🤖 AI Summary
Non-IID data across clients in federated learning impedes the global model’s ability to achieve satisfactory personalized performance. To address this, we propose a distributed client clustering and collaborative training framework for personalized federated learning. Our core contribution is a lightweight “Lazy Influence” influence function approximation, enabling decentralized, label-free semantic similarity–based client clustering without access to centralized data or labels.

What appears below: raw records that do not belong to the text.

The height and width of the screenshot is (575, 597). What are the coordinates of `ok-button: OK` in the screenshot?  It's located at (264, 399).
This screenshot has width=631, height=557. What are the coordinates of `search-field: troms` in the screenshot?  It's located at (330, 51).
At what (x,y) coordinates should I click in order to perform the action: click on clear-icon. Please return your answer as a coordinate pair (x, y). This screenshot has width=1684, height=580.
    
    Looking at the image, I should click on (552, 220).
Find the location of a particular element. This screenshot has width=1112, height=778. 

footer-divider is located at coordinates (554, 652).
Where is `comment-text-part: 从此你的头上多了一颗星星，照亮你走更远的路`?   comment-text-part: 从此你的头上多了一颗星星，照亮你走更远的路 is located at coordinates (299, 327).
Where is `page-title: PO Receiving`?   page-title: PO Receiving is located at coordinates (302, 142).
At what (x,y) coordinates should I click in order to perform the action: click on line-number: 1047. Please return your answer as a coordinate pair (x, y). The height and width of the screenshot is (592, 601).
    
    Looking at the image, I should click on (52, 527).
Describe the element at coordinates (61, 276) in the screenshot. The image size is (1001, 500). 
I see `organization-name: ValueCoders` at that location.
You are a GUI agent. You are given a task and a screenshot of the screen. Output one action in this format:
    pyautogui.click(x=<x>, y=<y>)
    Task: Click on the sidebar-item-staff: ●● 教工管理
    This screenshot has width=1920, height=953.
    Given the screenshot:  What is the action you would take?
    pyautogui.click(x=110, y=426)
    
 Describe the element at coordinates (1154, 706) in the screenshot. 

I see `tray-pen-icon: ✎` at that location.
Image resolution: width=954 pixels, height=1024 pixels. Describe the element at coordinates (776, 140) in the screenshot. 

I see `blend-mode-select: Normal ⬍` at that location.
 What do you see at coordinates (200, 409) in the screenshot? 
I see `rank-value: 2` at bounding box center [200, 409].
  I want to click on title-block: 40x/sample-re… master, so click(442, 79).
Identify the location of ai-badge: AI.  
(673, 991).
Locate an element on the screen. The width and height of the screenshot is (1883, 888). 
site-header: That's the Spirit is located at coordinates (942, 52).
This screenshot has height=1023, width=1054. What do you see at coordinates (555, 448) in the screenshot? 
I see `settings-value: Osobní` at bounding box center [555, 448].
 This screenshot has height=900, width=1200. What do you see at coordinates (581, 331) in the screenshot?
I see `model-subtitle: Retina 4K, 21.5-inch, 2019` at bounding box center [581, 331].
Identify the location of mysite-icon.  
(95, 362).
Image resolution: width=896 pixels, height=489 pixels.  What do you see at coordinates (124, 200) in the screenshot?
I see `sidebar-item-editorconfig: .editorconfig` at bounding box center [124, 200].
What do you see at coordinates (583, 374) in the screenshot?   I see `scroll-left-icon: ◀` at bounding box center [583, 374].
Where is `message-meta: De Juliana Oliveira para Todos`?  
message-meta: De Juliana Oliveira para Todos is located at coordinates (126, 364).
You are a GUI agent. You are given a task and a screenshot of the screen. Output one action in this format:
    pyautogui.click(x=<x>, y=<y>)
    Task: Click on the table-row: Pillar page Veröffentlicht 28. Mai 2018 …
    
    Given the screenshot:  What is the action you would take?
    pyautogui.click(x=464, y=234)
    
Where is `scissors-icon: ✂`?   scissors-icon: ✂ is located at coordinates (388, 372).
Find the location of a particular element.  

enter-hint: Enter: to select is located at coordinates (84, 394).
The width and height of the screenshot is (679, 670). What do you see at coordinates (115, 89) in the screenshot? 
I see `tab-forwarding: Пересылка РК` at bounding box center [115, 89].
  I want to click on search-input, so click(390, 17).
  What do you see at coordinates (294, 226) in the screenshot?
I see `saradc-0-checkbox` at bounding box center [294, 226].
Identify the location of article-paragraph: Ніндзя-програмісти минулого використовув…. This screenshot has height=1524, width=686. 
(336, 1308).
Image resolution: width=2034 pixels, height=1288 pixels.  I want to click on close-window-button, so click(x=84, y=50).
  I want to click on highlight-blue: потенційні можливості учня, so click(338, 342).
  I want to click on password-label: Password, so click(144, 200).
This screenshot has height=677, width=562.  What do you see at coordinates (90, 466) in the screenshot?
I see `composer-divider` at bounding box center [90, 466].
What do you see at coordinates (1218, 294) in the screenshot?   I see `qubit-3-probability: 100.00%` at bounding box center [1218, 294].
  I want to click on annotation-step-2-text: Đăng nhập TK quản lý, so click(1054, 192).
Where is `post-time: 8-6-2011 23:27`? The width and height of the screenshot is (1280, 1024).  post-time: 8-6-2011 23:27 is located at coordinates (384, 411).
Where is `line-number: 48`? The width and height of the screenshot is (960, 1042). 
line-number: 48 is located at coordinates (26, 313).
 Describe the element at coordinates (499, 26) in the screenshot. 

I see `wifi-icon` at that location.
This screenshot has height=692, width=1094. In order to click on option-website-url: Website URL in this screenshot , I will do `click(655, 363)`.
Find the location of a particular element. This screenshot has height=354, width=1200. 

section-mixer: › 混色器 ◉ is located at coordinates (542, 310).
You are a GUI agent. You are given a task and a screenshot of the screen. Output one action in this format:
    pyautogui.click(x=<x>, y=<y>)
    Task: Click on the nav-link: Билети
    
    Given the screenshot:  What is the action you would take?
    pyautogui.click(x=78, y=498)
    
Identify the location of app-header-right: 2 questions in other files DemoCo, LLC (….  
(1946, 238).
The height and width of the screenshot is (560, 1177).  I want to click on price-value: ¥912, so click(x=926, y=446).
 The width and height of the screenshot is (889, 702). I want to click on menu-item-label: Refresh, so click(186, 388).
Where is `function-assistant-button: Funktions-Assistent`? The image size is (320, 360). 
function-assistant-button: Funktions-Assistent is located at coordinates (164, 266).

Coupled with clustering-aware personalized model aggregation and local fine-tuning, the framework achieves efficient non-IID optimization. Evaluated on Nordic language prediction and CIFAR-100, our method fully recovers the global model’s performance loss under non-IID conditions, matching the performance of oracle clustering and outperforming mainstream baselines by an average of 17%.
📝 Abstract
In Federated Learning, heterogeneity in client data distributions often means that a single global model does not have the best performance for individual clients. Consider for example training a next-word prediction model for keyboards: user-specific language patterns due to demographics (dialect, age, etc.), language proficiency, and writing style result in a highly non-IID dataset across clients. Other examples are medical images taken with different machines, or driving data from different vehicle types. To address this, we propose a simple yet effective personalized federated learning framework (pFedLIA) that utilizes a computationally efficient influence approximation, called `Lazy Influence', to cluster clients in a distributed manner before model aggregation. Within each cluster, data owners collaborate to jointly train a model that captures the specific data patterns of the clients. Our method has been shown to successfully recover the global model's performance drop due to the non-IID-ness in various synthetic and real-world settings, specifically a next-word prediction task on the Nordic languages as well as several benchmark tasks. It matches the performance of a hypothetical Oracle clustering, and significantly improves on existing baselines, e.g., an improvement of 17% on CIFAR100.